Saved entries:
....

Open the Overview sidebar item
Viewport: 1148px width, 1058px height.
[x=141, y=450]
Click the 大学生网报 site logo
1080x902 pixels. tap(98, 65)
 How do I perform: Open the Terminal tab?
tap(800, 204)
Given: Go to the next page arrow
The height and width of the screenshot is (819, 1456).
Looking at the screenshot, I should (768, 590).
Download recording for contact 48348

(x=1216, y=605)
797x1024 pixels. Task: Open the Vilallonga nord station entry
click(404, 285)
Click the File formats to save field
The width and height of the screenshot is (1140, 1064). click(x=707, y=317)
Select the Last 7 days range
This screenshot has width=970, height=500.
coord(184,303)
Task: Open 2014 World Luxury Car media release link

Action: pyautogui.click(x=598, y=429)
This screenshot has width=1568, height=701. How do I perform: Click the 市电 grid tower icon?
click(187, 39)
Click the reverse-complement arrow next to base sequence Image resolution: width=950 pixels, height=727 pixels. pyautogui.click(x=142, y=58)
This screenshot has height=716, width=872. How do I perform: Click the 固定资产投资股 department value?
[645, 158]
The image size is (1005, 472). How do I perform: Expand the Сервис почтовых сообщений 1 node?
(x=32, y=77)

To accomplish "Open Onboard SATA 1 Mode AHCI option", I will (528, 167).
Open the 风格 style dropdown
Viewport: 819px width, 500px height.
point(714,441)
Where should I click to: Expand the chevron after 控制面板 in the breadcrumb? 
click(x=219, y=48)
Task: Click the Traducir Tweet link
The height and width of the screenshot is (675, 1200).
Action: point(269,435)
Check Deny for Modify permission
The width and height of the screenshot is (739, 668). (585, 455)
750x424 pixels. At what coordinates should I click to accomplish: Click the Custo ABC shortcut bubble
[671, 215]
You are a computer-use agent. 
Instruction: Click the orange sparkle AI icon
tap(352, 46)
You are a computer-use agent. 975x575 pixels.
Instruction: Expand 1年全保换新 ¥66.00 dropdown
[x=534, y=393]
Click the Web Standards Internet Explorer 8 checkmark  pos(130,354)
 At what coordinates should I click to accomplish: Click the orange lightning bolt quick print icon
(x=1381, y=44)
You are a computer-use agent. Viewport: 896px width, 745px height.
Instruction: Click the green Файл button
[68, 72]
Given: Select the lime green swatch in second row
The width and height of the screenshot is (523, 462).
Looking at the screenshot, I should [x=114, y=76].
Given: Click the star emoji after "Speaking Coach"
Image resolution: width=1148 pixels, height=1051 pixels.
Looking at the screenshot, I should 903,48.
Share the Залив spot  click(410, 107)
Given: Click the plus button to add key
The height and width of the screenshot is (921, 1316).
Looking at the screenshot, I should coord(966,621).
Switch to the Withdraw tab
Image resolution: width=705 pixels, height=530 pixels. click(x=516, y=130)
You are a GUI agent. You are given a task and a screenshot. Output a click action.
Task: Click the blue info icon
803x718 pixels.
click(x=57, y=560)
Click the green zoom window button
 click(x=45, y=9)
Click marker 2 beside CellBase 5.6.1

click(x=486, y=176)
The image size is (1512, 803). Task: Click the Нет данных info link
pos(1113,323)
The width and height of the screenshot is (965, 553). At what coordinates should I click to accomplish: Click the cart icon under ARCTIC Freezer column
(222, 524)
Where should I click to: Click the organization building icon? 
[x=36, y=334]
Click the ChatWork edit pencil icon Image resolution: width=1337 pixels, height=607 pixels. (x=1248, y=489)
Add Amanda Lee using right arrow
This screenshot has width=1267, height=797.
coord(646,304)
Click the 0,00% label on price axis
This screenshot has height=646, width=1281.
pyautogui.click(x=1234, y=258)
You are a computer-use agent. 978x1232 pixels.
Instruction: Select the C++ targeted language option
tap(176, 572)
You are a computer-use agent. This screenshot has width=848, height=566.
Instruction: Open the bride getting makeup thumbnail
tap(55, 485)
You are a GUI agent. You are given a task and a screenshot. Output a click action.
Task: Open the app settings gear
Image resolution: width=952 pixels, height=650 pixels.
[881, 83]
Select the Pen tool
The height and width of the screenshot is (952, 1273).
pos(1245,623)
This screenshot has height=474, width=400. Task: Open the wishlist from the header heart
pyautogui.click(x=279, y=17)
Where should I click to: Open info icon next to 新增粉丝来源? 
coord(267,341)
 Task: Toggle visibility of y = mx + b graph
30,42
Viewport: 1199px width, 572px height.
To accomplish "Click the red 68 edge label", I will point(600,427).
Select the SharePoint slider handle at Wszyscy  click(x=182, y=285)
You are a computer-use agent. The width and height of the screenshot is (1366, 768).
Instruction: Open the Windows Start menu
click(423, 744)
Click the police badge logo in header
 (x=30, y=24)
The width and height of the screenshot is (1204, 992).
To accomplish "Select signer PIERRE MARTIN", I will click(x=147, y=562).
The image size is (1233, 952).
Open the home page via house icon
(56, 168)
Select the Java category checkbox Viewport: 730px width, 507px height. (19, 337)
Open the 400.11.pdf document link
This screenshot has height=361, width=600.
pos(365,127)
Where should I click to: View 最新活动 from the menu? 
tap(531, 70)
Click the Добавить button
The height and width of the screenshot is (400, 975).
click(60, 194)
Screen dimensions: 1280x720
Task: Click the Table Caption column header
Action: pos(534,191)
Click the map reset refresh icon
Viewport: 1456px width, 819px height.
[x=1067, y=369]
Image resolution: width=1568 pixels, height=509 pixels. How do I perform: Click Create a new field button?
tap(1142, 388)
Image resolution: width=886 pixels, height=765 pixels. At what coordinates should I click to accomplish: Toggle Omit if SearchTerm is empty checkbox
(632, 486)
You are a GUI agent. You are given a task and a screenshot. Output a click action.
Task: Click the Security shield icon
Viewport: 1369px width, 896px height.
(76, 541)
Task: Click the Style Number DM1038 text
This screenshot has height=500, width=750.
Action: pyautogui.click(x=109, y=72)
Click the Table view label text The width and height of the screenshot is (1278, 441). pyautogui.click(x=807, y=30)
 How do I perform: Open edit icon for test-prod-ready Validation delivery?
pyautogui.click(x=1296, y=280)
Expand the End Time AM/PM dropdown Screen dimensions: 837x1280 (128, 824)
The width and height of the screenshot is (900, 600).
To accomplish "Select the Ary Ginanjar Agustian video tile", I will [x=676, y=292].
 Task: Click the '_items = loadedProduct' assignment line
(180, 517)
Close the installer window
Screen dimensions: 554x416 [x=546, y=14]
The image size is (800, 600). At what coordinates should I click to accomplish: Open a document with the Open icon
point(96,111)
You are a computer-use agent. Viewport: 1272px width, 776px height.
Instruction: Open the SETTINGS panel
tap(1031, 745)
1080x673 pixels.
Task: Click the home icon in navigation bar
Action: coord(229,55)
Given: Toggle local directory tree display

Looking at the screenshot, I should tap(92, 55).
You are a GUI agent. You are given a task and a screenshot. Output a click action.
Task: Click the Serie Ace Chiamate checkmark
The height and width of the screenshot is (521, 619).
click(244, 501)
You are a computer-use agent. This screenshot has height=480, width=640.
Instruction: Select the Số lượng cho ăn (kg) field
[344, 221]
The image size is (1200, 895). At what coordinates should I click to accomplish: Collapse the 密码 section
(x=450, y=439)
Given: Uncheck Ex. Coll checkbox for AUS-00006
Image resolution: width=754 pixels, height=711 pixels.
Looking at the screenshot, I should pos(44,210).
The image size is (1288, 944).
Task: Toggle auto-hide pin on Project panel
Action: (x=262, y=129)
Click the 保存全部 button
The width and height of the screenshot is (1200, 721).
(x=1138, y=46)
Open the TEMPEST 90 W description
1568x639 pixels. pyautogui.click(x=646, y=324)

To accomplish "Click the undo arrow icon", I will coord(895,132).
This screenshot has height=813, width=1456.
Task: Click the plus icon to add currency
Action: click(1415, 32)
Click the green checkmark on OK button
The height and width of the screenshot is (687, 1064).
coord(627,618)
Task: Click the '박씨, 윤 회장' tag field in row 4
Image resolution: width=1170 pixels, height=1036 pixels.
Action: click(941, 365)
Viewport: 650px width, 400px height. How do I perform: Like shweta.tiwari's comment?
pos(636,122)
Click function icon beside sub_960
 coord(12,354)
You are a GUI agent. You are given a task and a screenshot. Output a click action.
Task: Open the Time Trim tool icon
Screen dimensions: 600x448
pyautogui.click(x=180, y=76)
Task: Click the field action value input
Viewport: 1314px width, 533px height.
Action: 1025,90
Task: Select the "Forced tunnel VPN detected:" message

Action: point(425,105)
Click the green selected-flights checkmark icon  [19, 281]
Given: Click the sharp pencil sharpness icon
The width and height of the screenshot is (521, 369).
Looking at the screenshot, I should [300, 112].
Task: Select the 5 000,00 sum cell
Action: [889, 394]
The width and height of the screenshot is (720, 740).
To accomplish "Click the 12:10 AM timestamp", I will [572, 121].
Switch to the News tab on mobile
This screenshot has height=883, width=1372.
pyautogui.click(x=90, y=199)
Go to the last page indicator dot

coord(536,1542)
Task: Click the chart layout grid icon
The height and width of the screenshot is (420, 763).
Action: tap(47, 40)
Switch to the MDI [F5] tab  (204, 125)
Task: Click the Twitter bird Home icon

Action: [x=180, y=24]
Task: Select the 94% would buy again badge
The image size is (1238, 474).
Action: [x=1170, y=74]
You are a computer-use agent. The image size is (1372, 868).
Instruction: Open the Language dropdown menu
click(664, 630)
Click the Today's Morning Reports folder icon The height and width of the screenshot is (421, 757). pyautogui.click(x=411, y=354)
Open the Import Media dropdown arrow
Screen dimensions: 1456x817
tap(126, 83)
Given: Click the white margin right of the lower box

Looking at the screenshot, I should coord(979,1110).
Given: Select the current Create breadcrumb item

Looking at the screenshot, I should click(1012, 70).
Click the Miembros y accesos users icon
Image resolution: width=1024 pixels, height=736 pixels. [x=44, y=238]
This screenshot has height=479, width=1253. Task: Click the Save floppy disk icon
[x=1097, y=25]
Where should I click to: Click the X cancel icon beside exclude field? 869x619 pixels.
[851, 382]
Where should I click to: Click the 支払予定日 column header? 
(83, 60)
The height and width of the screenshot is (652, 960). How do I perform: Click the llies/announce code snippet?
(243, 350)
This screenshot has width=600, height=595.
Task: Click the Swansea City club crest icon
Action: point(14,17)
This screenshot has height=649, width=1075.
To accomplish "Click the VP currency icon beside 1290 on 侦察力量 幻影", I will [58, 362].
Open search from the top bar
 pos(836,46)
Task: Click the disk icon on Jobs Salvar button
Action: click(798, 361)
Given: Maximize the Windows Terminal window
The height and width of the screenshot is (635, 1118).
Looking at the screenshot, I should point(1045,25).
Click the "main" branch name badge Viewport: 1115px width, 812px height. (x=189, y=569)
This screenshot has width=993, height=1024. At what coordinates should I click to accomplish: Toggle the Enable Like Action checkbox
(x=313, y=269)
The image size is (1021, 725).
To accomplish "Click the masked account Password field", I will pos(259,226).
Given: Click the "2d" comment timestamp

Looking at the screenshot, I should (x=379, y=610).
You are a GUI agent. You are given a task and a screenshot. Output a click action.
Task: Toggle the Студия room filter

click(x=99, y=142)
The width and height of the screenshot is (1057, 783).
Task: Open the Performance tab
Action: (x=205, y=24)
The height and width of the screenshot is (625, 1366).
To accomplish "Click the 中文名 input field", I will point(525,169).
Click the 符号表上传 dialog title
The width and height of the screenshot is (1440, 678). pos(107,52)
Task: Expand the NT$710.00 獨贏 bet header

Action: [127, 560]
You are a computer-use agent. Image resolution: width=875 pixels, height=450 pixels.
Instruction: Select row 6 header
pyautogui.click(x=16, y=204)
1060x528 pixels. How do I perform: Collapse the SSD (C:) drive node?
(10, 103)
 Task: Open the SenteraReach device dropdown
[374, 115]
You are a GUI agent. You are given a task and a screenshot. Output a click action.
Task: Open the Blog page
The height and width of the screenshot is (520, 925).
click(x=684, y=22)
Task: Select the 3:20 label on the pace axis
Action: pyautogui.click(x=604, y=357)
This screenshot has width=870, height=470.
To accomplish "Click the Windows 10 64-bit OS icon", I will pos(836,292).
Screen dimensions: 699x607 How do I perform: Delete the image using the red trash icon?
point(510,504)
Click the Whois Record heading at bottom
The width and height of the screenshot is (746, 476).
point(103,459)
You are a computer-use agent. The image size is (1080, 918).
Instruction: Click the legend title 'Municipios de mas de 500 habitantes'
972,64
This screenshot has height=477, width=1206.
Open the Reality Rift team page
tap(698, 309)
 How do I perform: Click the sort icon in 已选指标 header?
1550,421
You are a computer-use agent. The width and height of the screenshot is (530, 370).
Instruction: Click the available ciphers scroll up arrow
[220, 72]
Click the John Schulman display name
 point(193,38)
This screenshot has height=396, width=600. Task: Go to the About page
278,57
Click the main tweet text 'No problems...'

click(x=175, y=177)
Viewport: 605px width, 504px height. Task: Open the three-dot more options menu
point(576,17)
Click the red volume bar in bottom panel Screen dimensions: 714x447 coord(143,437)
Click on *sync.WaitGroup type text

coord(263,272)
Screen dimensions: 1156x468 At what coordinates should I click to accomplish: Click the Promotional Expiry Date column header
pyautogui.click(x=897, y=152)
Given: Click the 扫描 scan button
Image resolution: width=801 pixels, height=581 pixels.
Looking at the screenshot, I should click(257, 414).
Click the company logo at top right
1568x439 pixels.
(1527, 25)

....

Filter the entries above down to the lines that hold the word "input", and copy those lines.

Task: Click the field action value input
To accomplish "Click the 中文名 input field", I will point(525,169).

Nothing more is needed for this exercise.